Meet Nhi

 

When we met Nhi, the nine-year-old lived in a shack on land that her parents did not own and which the landlord planned to turn into a parking lot. That change would have been devastating for Nhi’s family, who did not have the resources they needed to afford a new home.

The young girl was quiet and sweet, and dreamed of becoming a teacher—although her job was to help her grandmother sell noodles to help her family make ends meet.

Nhi’s family lived in extreme poverty, like countless others who fled Vietnam for Cambodia to escape debt or jail time for crimes committed. Cambodia does not welcome these people, and Vietnamese immigrants had great difficulty finding work from 2000 to 2010, a decade of economic downturn for Cambodia’s economy.

Some found work by collecting recycling, selling food, or working construction. Many, however, succumbed to the hopelessness and addictions that often go hand-in-hand with poverty and prejudice. Gambling and alcoholism were coping mechanisms for many Vietnamese people in Cambodia during that time.

The burden then fell on children like Nhi to provide for their families’ needs.

That’s why children as young as three could be seen sifting through garbage for recyclable materials. Often, the oldest daughter was expected to care for her younger siblings, while her parents are incapacitated.
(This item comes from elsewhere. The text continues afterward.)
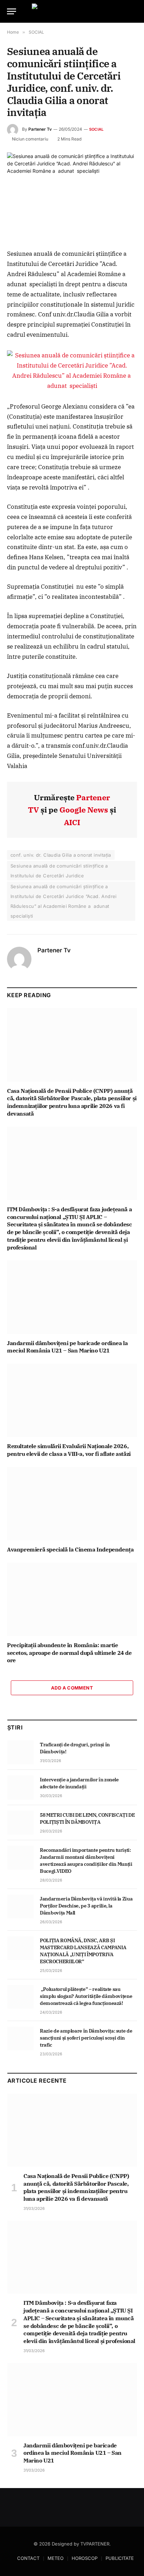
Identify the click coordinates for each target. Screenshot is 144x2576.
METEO (56, 2558)
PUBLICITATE (120, 2558)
That’s why few Vietnamese children living in Cambodia in the early 2000s had any education.

When worst came to worst, some parents became so desperate that they sold their children into sex slavery to pay off debt and to fund their gambling, alcohol, and basic needs.

That’s why Work of Your Hand began working with children like Nhi, who made greeting cards. Our prayer was that, by providing an alternative income, Nhi and other impoverished Vietnamese children would be protected from the horrendous sex trade in Cambodia.

As the economy got better, so too did life for the Vietnamese community where Nhi lived.

Today, she is no longer making cards for Work of Your Hand and we are thankful that circumstances have changed for her family.

However, please continue to pray for the Vietnamese population in Cambodia. This vulnerable people group faces many challenges and often struggles. Our prayer is that God will provide for their needs and protect them from harm.